Silver LL Stang looks very cool!!


----------



## onefastmustang (Dec 3, 2011)

Thanks Dave it used to be the factory blue 2010 life like mustang with the white stripes.


----------



## onefastmustang (Dec 3, 2011)

My new additon to the stable is a 2012 boss 302 mustang from hotwheels on a 4gear chassis. gonna try to tuck the rear wheels this weekend if i get a chance.


----------



## Super Coupe (Feb 16, 2010)

Your Mustangs look great. Keep up the awesome work.
>Tom<


----------



## clydeomite (May 5, 2004)

Lookin good on the Mustangs.
Clyde-0-Mite


----------



## bobhch (Apr 22, 2007)

Look at all the neat little Mustangs...Very Cool!

Bz


----------



## onefastmustang (Dec 3, 2011)

Thanks for all the nice comments fellas i think im done for awhile on the fords and will try some camaro's and nova's.


----------



## onefastmustang (Dec 3, 2011)

Well here's an update on the boss 302 mustang on a 4 gear chassis , i added a set of the real rider wheels and rubber tires.
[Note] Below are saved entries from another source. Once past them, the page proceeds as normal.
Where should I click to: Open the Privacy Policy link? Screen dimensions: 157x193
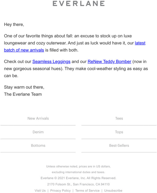click(60, 191)
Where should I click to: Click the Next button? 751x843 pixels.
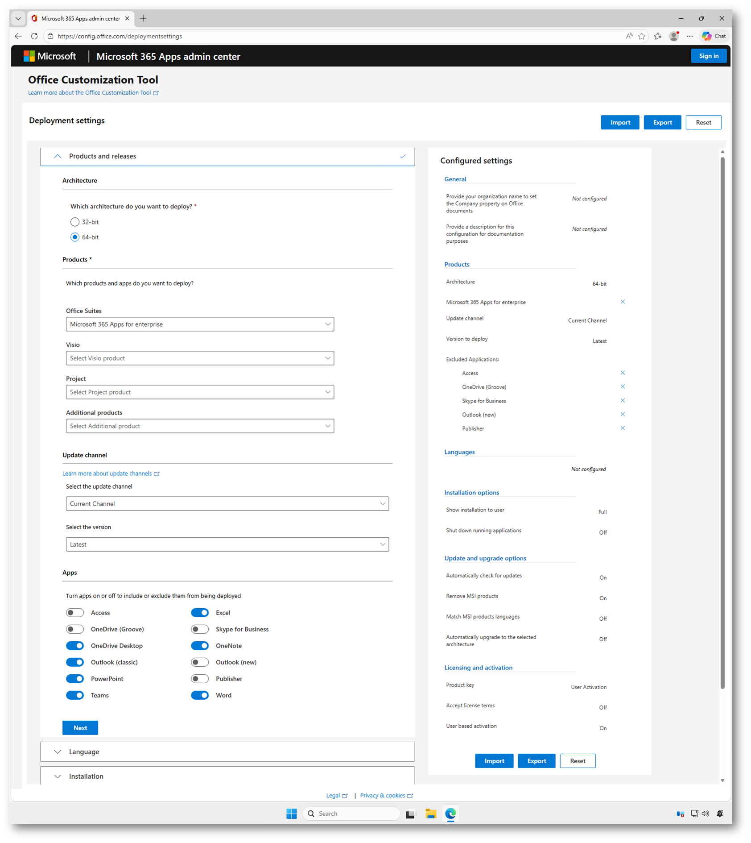[80, 728]
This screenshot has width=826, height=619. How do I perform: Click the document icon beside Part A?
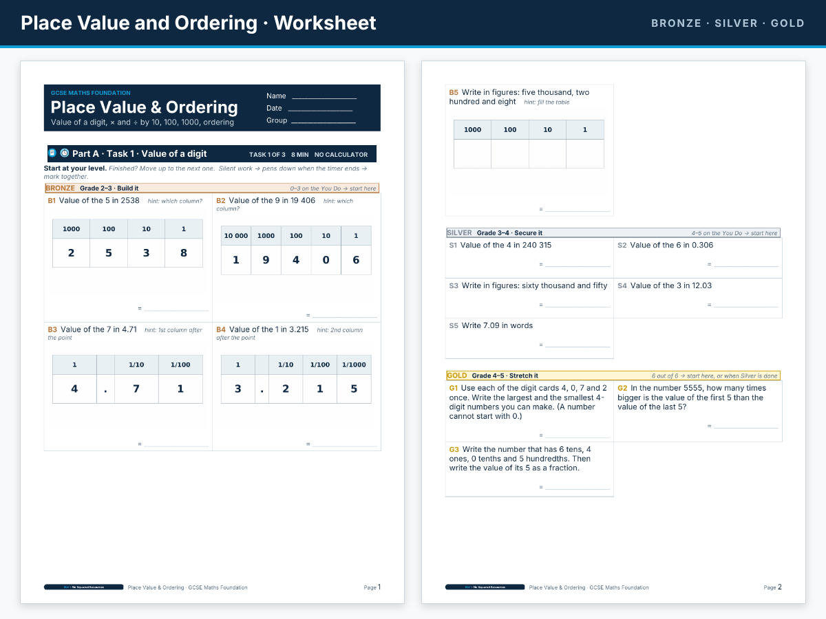tap(52, 153)
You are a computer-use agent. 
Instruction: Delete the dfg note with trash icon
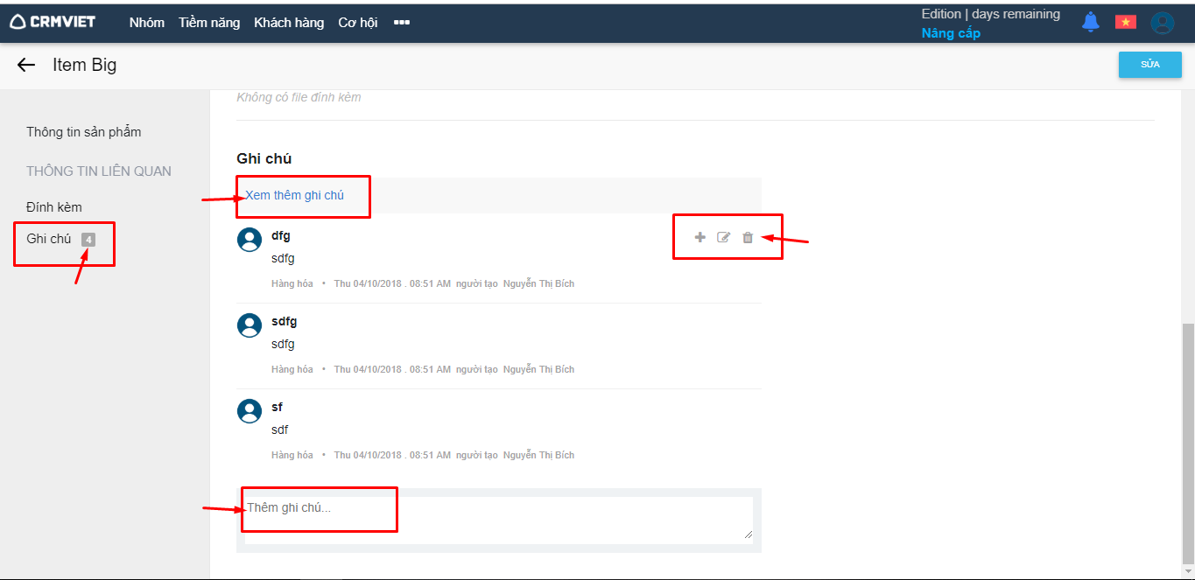pyautogui.click(x=748, y=237)
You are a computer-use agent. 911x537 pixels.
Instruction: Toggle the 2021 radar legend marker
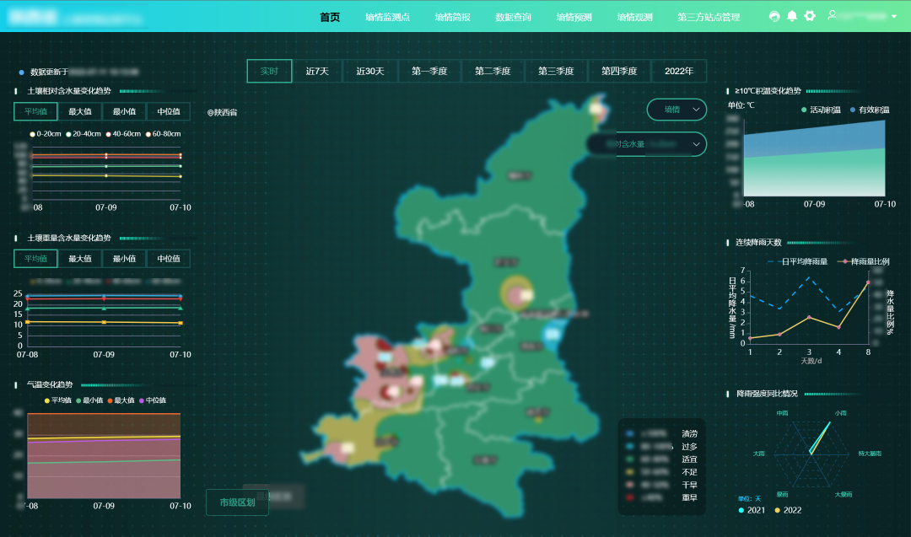[741, 510]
Now i need them to set under the chassis more


----------



## slotcarman12078 (Oct 3, 2008)

That Boss looks mean!!! :thumbsup:


----------



## Hilltop Raceway (Feb 12, 2006)

Cool Mustang ofm...I think I picked that one up myself, like them wheels...RM


----------



## Piz (Apr 22, 2002)

onefastmustang said:


> Here's a 69 boss 429 mounted on a tjet chassis


Actually that's a 70


----------



## WesJY (Mar 4, 2004)

:thumbsup:

Wes


----------



## onefastmustang (Dec 3, 2011)

Thanks fellas!


----------